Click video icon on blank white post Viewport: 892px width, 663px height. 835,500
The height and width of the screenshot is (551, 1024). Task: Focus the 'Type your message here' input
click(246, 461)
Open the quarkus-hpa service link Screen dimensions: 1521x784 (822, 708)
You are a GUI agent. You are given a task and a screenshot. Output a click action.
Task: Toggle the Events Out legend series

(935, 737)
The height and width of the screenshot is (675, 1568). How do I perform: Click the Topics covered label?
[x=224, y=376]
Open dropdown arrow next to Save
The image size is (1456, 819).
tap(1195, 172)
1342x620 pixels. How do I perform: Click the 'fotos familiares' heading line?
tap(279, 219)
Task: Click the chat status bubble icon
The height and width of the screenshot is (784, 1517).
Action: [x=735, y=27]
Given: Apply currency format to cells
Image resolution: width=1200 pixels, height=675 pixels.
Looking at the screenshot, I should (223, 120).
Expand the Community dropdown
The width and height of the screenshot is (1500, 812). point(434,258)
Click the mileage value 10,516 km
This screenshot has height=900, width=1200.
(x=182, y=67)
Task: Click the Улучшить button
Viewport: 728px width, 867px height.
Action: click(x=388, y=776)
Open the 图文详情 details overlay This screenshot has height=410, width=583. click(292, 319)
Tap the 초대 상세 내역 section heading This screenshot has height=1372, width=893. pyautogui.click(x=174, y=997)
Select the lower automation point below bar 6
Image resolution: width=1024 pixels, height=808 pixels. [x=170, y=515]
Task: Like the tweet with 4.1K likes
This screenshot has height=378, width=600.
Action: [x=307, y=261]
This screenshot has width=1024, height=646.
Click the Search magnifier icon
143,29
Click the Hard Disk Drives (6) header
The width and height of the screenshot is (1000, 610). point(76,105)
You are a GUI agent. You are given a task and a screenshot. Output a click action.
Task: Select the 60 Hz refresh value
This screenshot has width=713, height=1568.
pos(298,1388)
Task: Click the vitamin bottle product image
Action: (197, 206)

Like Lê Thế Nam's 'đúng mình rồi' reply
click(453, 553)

::::

--- WHAT YOU ARE ASKED TO DO ---
Output the listing above word for word, from the opening line through the line that contains "Task: Like the tweet with 4.1K likes", and leave out everything after it.

--- RESULT OF THIS TASK ---
Click video icon on blank white post Viewport: 892px width, 663px height. 835,500
The height and width of the screenshot is (551, 1024). Task: Focus the 'Type your message here' input
click(246, 461)
Open the quarkus-hpa service link Screen dimensions: 1521x784 (822, 708)
You are a GUI agent. You are given a task and a screenshot. Output a click action.
Task: Toggle the Events Out legend series

(935, 737)
The height and width of the screenshot is (675, 1568). How do I perform: Click the Topics covered label?
[x=224, y=376]
Open dropdown arrow next to Save
The image size is (1456, 819).
tap(1195, 172)
1342x620 pixels. How do I perform: Click the 'fotos familiares' heading line?
tap(279, 219)
Task: Click the chat status bubble icon
The height and width of the screenshot is (784, 1517).
Action: [x=735, y=27]
Given: Apply currency format to cells
Image resolution: width=1200 pixels, height=675 pixels.
Looking at the screenshot, I should (223, 120).
Expand the Community dropdown
The width and height of the screenshot is (1500, 812). point(434,258)
Click the mileage value 10,516 km
This screenshot has height=900, width=1200.
(x=182, y=67)
Task: Click the Улучшить button
Viewport: 728px width, 867px height.
Action: click(x=388, y=776)
Open the 图文详情 details overlay This screenshot has height=410, width=583. click(292, 319)
Tap the 초대 상세 내역 section heading This screenshot has height=1372, width=893. pyautogui.click(x=174, y=997)
Select the lower automation point below bar 6
Image resolution: width=1024 pixels, height=808 pixels. [x=170, y=515]
Task: Like the tweet with 4.1K likes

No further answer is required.